### Dataset entries:
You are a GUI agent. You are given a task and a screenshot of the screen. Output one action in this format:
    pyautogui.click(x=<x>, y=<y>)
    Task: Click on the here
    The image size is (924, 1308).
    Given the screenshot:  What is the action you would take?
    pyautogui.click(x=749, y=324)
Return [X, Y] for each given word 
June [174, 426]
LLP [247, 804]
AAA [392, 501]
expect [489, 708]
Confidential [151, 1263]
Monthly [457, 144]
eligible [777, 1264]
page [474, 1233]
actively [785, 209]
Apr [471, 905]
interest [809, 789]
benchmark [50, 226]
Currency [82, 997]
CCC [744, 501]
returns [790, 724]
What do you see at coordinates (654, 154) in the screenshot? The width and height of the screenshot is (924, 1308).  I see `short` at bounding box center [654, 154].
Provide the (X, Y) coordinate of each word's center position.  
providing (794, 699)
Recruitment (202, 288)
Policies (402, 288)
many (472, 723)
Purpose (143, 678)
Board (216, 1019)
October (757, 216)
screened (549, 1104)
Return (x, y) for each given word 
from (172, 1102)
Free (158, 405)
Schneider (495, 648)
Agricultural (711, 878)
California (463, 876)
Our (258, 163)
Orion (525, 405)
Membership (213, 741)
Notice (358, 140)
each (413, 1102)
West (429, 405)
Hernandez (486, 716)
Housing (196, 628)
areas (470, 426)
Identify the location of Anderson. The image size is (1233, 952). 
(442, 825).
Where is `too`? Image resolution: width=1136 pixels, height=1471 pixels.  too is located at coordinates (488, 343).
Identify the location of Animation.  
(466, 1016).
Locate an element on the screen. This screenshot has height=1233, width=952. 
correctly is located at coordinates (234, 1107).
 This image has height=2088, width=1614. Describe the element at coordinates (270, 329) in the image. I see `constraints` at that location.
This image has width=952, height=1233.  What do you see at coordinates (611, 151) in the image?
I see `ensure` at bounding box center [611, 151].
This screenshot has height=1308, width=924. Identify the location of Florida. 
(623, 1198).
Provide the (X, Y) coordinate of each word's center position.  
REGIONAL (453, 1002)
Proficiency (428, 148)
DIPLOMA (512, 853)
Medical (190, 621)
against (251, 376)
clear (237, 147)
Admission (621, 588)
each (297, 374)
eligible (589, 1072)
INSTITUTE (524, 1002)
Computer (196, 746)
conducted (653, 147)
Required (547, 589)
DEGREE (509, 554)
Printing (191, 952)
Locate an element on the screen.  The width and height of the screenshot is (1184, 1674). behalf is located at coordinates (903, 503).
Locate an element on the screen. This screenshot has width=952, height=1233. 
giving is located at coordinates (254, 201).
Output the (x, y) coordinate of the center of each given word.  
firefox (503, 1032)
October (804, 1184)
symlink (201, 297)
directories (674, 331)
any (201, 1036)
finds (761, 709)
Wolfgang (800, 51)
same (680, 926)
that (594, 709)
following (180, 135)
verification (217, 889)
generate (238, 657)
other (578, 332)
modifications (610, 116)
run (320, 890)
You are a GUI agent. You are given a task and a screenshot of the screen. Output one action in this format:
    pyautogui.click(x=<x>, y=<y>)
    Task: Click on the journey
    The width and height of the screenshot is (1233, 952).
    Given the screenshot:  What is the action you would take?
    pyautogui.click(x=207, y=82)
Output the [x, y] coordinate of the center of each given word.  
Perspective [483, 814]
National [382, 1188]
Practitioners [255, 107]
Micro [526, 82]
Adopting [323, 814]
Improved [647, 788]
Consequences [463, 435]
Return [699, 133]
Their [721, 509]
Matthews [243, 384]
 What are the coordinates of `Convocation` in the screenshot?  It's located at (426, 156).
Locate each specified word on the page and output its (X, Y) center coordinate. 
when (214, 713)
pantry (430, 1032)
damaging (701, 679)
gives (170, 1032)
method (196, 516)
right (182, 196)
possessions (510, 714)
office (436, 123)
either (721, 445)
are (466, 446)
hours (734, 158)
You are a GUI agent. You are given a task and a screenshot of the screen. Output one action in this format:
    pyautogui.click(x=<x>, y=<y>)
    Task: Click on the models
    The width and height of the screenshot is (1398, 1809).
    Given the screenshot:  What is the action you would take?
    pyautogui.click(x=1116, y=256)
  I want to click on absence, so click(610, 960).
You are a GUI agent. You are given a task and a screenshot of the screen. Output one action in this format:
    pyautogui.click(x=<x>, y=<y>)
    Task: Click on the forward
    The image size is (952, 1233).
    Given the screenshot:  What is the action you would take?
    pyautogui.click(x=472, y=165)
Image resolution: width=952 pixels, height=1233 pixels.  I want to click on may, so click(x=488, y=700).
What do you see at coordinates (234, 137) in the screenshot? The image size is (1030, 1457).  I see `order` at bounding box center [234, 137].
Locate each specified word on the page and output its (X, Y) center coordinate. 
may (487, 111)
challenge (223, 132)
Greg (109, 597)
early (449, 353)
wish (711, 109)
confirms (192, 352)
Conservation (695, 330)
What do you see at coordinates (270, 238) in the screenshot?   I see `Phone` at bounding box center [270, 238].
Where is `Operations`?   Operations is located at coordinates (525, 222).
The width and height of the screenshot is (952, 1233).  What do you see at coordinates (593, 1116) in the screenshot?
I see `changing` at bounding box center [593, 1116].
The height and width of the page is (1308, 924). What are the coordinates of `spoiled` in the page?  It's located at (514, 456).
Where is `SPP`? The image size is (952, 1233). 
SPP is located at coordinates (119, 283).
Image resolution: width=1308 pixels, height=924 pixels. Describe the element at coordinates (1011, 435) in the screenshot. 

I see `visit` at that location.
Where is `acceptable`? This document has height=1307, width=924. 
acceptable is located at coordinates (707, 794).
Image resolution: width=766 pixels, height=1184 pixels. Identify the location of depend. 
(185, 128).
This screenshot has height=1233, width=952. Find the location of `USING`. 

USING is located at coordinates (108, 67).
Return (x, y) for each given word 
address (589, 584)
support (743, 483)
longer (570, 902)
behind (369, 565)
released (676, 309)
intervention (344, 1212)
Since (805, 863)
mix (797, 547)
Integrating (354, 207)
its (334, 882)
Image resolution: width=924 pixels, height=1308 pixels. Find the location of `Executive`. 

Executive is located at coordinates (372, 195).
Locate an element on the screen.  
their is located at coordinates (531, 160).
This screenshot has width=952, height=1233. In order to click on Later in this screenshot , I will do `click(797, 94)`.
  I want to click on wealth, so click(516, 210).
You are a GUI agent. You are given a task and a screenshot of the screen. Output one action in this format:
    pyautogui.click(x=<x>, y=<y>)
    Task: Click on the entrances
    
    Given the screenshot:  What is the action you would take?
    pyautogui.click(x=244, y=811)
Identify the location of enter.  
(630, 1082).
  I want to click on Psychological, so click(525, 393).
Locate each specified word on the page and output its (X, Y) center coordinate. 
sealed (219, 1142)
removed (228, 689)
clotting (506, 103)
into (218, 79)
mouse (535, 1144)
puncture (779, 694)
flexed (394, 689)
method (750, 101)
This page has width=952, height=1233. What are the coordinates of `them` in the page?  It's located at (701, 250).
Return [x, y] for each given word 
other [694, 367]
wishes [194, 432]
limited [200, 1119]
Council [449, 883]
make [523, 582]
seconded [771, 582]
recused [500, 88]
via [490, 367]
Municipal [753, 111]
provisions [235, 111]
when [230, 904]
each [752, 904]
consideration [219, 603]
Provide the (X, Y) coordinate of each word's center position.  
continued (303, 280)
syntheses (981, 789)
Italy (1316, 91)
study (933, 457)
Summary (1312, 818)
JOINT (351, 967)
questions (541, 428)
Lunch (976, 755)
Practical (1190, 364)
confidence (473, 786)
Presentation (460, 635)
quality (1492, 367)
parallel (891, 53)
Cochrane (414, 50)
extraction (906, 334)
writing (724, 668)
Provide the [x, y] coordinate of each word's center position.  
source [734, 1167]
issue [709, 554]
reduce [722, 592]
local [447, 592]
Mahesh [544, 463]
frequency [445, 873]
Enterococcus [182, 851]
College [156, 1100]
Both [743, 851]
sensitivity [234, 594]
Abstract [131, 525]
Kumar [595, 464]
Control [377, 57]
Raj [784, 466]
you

### Problem:
Copy out the listing word for word, from the line with "Apr [471, 905]" up to and including the line with "What do you see at coordinates (654, 154)".

### Answer:
Apr [471, 905]
interest [809, 789]
benchmark [50, 226]
Currency [82, 997]
CCC [744, 501]
returns [790, 724]
What do you see at coordinates (654, 154) in the screenshot? The width and height of the screenshot is (924, 1308).  I see `short` at bounding box center [654, 154].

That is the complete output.